Can you resume the review of Roger Norrington's all-Liszt program with the San Francisco Symphony, picking up after its last sentence?
--- Start Page excerpt ---
Norrington's love of Liszt uplifts S.F. Symphony


  • WHAT: The San Francisco Symphony presents Liszt's "A Faust Symphony," "Totentanz" and "Funerailles," Roger Norrington, conductor, Konstantin Lifschitz , piano soloist
  • WHEN: 8 tonight
  • WHERE: Davies Symphony Hall, 301 Van Ness Ave., S.F.
  • HOW MUCH: $29-$85
  • CALL: 415-864-6000

    By Georgia Rowe

    Today, Franz Liszt is remembered as a great pianist and a 19th-century figure of almost rock star proportions, but he's hardly ever mentioned as a symphonist. Yet it was the Hungarian composer's latter aspect that visiting conductor Roger Norrington illuminated so brilliantly in Thursday's San Francisco Symphony program at Davies Symphony Hall.

    In his first guest appearance at the symphony's podium since 1998, the English conductor led a massive yet beautifully detailed performance of "A Faust Symphony." The all-Liszt program, which repeats tonight at 8, also includes two of the composer's famous keyboard works -- "Totentanz" for piano and orchestra, and "Funerailles" for solo piano -- with Ukranian pianist Konstantin Lifschitz as soloist.
--- End Page excerpt ---
--- Start Information provided ---
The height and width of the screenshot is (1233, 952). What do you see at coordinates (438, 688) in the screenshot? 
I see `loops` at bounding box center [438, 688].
--- End Information provided ---
● Final result:
    Norrington, who has in past seasons presided over S.F. Symphony performances of Beethoven, Mozart and Mendelssohn, shaped the "Faust Symphony" with a masterful hand. Composed for large orchestra, men's chorus and tenor soloist, the 70-minute work may strike some as a perfect example of Romantic excess. Yet there was much to savor in this conductor's dramatic, eloquent and superbly paced reading.

    Absent from the symphony's repertoire since 1973, this version of the Faust legend may also come as a revelation to many of those already familiar with Goethe's verse drama, or with Berlioz's "La Damnation de Faust." "A Faust Symphony" is written in three long movements (leading some to argue that it's a symphony in name only), titled "Faust," "Gretchen" and "Mephistopheles," after Goethe's text. The fourth movement, a choral finale, was added several years later.

    Each movement is distinct in character, and Norrington traced a cohesive line from one to the next. There were thrilling episodes of pinpoint unity from the violins in the "Faust" movement; the brass blared convincingly, and the brooding low strings added to the atmospheric conditions. There were lovely contributions from the woodwinds in the "Gretchen" movement, which contains the symphony's most unabashedly Romantic writing. And the turbulent scherzando music of "Mephistopheles" was incisively played.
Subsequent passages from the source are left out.